In deze zaak heeft het gerechtshof Amsterdam op 13 mei 2014 uitspraak gedaan in hoger beroep tegen een vonnis van de kinderrechter in de rechtbank Amsterdam. De verdachte, geboren in 1995, werd beschuldigd van openlijk geweldplegen tegen een slachtoffer op 8 mei 2010 in Amsterdam. De tenlastelegging omvatte het trekken aan de haren, schoppen en slaan van het slachtoffer. De kinderrechter had de verdachte schuldig verklaard zonder oplegging van straf of maatregel, waarop de verdachte in hoger beroep ging.

Tijdens de zitting op 29 april 2014 heeft het hof de vordering van de advocaat-generaal en de verdediging gehoord. De raadsman voerde aan dat er sprake was van noodweer, omdat het slachtoffer de verdachte eerst had aangevallen. Het hof oordeelde echter dat de verklaringen van het slachtoffer en de bewijsstukken, waaronder Hyves-berichten, de stelling van de verdediging niet ondersteunden. Het hof concludeerde dat de verdachte het primair ten laste gelegde feit had begaan en dat er geen noodweersituatie was.

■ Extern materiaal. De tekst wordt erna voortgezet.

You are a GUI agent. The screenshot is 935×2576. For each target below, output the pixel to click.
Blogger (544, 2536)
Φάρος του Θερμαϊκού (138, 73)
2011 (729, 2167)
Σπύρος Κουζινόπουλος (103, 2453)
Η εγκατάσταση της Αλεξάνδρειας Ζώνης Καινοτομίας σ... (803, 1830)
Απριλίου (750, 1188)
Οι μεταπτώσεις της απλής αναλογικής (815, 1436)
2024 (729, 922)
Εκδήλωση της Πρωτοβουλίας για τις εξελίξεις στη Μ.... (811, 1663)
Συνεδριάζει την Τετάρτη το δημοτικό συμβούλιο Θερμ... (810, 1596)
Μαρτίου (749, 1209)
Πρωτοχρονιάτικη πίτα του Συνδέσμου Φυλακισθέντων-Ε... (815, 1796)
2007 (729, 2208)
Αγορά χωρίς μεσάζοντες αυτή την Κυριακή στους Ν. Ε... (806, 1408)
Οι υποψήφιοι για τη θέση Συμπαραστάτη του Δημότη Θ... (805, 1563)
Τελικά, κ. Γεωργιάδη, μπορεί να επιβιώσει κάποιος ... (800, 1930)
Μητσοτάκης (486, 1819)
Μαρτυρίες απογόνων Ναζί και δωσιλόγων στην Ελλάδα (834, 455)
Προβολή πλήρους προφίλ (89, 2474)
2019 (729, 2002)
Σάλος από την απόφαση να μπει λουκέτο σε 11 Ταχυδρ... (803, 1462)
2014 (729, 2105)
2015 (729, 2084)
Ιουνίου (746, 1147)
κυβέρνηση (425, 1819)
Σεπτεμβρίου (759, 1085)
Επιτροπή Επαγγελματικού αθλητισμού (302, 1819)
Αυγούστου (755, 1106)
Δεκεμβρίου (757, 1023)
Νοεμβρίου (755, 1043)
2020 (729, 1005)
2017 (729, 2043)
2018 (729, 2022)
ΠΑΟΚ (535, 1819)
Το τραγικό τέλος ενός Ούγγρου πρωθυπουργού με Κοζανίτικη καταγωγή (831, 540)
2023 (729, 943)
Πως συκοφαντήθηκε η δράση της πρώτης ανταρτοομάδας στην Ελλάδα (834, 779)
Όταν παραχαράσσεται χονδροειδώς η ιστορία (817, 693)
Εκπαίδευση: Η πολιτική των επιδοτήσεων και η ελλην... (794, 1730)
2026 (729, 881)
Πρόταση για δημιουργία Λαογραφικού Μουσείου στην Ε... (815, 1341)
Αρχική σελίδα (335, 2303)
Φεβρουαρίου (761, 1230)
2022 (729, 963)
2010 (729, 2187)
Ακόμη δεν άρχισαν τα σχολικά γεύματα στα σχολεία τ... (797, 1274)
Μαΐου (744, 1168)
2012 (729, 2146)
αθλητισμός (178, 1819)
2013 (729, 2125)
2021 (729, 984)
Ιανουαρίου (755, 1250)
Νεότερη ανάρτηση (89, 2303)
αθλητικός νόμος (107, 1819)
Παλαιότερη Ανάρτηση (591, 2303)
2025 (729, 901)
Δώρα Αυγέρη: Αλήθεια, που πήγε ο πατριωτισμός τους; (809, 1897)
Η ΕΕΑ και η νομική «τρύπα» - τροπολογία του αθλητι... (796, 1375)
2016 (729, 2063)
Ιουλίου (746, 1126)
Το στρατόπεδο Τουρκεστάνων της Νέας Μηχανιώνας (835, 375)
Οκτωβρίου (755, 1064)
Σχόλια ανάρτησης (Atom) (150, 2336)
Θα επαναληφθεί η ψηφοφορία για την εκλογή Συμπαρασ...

Het hof oordeelde dat de overschrijding van de redelijke termijn in deze zaak niet leidde tot niet-ontvankelijkheid van het Openbaar Ministerie, maar dat het wel een factor was bij de strafmaat. Gezien de persoonlijke omstandigheden van de verdachte, die inmiddels vier jaar ouder was en geen recidive had gepleegd, besloot het hof geen straf of maatregel op te leggen. Het vonnis van de kinderrechter werd vernietigd, maar de verdachte werd vrijgesproken van de overige tenlastegelegde feiten. Het hof concludeerde dat de verdachte strafbaar was, maar dat een straf thans geen meerwaarde zou hebben.

Uitspraak

Parketnummer: 23-005107-13
Datum uitspraak: 13 mei 2014
TEGENSPRAAK (gemachtigd raadsman)
Verkort arrest van het gerechtshof Amsterdam gewezen op het hoger beroep, ingesteld tegen het vonnis van de kinderrechter in de rechtbank Amsterdam van 1 november 2013 in de strafzaak onder parketnummer 13-860735-12 tegen:
[verdachte],
geboren te [geboorteplaats] op [geboortedatum] 1995,
adres: [adres].

Onderzoek van de zaak

Dit arrest is gewezen naar aanleiding van het onderzoek ter terechtzitting in hoger beroep van 29 april 2014 en, overeenkomstig het bepaalde bij artikel 422, tweede lid, van het Wetboek van Strafvordering, het onderzoek op de terechtzitting in eerste aanleg.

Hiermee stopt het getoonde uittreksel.